The LOVE series by Anthea Hamilton and Nicholas Byrne is an ever-growing collection of objects: a kimono (First LOVE Kimono, 2013), a set of animations (LOVE: Calypsos, 2009 and LOVE: LXVX, 2014) and an ongoing series of large inflatables LOVE, 2012-ongoing. The inflatables have previously been shown at Frieze Projects East, 2012 (commissioning institution); Glasgow International, Govanhill Baths, 2013 and Burning Down the House: 10th Gwangju Biennale, 2014.
The exhibition is funded by the Kulturstiftung des Bundes (German Federal Cultural Foundation)

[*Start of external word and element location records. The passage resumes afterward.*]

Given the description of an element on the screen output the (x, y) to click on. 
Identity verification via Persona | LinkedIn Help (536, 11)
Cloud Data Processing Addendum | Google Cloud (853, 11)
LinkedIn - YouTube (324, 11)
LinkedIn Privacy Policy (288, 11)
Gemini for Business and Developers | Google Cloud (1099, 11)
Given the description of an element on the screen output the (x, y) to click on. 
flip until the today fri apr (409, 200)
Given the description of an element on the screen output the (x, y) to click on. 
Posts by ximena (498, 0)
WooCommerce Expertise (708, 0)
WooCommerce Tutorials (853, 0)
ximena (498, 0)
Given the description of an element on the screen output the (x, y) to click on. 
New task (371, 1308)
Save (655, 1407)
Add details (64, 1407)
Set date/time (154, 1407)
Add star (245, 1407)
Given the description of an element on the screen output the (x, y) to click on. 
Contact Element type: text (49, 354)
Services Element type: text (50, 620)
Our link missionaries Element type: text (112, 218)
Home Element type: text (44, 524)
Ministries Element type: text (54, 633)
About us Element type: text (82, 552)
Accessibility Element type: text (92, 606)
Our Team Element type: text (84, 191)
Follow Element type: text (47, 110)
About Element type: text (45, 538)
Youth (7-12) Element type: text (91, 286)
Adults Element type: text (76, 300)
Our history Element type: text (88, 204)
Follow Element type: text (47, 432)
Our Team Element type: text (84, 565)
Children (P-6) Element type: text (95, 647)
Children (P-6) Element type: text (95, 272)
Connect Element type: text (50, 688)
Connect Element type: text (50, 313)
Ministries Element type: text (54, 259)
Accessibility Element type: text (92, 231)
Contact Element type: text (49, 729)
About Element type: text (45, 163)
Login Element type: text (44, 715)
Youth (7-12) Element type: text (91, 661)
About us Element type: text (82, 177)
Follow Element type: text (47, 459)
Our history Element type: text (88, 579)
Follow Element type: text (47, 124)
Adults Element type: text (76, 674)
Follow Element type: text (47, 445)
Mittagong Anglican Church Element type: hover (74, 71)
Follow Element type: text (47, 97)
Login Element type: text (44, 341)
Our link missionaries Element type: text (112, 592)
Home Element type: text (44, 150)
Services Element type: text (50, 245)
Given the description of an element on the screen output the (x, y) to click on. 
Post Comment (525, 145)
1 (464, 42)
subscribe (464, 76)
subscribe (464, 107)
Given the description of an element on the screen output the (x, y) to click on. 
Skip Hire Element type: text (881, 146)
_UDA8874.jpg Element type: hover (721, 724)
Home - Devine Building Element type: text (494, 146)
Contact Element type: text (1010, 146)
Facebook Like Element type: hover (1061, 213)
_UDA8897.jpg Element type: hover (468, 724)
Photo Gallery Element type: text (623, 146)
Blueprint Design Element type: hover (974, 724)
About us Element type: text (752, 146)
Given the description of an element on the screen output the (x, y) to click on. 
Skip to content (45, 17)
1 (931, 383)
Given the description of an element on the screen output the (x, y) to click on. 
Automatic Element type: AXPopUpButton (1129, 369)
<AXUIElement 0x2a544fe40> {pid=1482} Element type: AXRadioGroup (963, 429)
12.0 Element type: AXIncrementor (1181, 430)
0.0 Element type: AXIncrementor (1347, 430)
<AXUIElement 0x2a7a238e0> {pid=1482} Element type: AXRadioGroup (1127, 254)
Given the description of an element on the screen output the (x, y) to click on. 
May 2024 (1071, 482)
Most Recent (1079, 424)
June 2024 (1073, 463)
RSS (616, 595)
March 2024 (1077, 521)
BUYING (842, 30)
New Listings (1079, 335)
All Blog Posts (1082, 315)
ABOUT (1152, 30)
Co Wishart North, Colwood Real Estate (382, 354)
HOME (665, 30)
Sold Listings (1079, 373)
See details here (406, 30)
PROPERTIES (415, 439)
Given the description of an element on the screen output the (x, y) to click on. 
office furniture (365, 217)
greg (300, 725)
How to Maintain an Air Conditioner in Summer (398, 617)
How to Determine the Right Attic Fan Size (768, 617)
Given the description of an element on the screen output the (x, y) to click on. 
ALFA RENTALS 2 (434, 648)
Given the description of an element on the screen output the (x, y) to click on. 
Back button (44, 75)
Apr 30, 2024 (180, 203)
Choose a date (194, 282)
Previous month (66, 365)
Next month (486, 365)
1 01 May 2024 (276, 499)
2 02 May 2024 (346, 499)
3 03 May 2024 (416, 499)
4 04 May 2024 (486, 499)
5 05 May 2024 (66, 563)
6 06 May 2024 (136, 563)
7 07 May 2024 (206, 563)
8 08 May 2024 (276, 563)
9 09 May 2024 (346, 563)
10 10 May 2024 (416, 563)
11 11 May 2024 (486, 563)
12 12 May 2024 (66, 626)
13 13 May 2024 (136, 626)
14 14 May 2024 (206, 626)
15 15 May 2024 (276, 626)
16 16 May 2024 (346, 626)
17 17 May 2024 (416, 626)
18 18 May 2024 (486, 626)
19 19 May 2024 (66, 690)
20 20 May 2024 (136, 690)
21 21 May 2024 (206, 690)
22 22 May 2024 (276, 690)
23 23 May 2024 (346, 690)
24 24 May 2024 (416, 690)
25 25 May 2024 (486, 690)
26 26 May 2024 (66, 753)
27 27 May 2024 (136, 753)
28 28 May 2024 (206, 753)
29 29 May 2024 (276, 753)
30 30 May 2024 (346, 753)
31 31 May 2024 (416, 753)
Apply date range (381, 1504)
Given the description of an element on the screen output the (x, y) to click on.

Anthea Hamilton is also one of the six artists, commissioned by Frieze New York 2016 to produce a new artwork as part of the Frieze Projects program both inside the fair and around Randall’s Island Park, Manhattan, taking place from May 5 to 8.
This year’s program explores the magical possibilities of artistic intervention, with performances, sculptures and clandestine actions, which subvert the fair environment in unexpected and often humorous ways.
Inside the fair, British artist Anthea Hamilton reinterprets an iconic project by Italian architect Mario Bellini by paying tribute to his Kar-A-Sutra, a futuristic inhabitable car conceived in 1972.